(Collected data entries)
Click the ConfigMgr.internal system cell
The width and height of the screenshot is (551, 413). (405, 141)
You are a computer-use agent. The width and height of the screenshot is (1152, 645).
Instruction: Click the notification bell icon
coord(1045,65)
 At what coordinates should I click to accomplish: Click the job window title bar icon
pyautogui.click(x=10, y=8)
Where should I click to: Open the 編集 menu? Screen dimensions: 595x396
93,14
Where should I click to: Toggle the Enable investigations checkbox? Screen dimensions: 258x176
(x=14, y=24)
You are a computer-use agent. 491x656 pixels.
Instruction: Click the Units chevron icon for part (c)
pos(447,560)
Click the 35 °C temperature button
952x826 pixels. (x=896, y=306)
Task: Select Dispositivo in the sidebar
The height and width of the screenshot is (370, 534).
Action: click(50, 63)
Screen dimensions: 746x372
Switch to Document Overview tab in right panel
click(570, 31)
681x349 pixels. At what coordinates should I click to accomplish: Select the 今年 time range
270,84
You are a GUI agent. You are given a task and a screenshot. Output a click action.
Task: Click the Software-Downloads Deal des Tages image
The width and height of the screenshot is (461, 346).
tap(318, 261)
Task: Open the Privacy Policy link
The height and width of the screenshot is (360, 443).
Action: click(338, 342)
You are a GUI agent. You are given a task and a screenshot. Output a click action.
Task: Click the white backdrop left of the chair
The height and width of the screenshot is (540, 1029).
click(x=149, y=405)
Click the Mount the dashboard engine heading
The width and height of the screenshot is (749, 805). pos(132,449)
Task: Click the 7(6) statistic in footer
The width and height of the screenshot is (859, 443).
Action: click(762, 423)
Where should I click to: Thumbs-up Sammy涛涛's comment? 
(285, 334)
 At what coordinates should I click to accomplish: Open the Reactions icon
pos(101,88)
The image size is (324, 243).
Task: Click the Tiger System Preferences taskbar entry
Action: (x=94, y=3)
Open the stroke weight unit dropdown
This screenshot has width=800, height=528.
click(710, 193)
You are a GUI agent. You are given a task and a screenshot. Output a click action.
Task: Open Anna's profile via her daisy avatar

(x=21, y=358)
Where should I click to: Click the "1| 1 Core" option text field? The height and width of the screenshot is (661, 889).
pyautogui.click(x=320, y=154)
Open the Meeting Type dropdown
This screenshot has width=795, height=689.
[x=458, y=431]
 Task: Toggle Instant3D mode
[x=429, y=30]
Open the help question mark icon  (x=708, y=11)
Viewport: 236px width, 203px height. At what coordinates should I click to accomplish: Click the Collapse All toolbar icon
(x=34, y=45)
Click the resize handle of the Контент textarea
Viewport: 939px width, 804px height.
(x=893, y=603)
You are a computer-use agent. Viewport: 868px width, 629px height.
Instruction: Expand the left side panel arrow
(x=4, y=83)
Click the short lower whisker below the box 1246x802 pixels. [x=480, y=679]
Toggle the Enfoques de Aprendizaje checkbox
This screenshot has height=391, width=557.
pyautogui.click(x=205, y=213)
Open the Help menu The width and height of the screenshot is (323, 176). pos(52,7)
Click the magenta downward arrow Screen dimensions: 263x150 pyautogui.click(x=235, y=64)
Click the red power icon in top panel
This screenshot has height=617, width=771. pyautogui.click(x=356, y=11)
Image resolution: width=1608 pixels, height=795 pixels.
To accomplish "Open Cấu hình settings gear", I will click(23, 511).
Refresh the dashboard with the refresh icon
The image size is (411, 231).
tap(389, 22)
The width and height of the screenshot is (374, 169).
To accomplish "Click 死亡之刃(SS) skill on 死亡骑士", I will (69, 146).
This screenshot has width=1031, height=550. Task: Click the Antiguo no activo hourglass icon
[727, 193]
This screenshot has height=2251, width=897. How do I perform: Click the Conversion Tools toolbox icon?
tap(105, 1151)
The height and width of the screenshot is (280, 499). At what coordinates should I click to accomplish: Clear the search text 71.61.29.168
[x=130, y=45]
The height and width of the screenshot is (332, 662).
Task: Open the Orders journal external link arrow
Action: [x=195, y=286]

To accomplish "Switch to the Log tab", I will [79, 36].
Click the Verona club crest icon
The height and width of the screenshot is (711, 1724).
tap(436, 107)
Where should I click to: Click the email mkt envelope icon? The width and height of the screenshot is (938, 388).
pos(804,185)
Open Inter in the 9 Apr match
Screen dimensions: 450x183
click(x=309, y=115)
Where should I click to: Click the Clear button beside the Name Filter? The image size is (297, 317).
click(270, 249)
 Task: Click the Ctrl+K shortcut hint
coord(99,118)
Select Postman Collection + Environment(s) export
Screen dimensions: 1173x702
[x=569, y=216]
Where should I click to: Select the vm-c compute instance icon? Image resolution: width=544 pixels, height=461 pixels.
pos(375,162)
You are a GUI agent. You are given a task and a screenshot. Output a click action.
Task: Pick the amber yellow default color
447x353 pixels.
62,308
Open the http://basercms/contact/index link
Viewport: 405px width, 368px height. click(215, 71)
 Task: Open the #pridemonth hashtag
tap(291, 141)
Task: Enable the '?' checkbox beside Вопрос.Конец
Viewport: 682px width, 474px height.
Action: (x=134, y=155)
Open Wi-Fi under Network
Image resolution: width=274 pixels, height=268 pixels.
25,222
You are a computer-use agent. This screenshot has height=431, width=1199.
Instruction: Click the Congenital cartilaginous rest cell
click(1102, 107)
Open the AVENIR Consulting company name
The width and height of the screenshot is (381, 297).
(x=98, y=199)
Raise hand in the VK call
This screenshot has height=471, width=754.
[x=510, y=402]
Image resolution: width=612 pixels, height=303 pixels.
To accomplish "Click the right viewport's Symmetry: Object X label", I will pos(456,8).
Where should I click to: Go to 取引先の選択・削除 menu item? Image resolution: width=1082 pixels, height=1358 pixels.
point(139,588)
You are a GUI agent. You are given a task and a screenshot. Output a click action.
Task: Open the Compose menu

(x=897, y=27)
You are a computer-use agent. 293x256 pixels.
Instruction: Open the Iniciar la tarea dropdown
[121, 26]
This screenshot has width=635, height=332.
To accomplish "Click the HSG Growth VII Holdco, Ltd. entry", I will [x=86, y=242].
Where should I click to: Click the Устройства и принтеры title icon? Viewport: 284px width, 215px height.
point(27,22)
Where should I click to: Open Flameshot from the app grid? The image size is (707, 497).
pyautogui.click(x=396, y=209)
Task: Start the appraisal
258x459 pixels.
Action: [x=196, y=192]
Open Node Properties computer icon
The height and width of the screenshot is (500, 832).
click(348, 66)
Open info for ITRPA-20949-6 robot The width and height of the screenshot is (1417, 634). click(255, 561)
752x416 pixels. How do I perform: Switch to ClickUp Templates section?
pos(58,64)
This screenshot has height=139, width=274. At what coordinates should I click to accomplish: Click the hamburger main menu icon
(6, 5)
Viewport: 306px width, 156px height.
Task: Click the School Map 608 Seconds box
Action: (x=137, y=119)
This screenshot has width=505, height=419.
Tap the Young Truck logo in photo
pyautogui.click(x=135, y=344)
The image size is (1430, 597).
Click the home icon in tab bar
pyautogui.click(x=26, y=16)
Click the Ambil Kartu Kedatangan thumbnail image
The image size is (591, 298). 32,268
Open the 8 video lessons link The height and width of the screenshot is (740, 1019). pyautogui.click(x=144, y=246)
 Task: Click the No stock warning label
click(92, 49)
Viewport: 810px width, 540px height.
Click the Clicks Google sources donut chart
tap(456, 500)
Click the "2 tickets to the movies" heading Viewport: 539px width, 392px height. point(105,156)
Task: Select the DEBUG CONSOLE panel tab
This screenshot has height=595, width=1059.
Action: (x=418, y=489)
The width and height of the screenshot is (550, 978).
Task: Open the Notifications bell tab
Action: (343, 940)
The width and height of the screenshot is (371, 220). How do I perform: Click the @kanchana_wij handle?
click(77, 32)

* What needs to be done
Beginning at the line with "Open info for" and ending at the line with "Open the 8 video", reproduce each line of the data above exactly, and add no other lines.

* Response box
Open info for ITRPA-20949-6 robot The width and height of the screenshot is (1417, 634). click(255, 561)
752x416 pixels. How do I perform: Switch to ClickUp Templates section?
pos(58,64)
This screenshot has height=139, width=274. At what coordinates should I click to accomplish: Click the hamburger main menu icon
(6, 5)
Viewport: 306px width, 156px height.
Task: Click the School Map 608 Seconds box
Action: (x=137, y=119)
This screenshot has width=505, height=419.
Tap the Young Truck logo in photo
pyautogui.click(x=135, y=344)
The image size is (1430, 597).
Click the home icon in tab bar
pyautogui.click(x=26, y=16)
Click the Ambil Kartu Kedatangan thumbnail image
The image size is (591, 298). 32,268
Open the 8 video lessons link The height and width of the screenshot is (740, 1019). pyautogui.click(x=144, y=246)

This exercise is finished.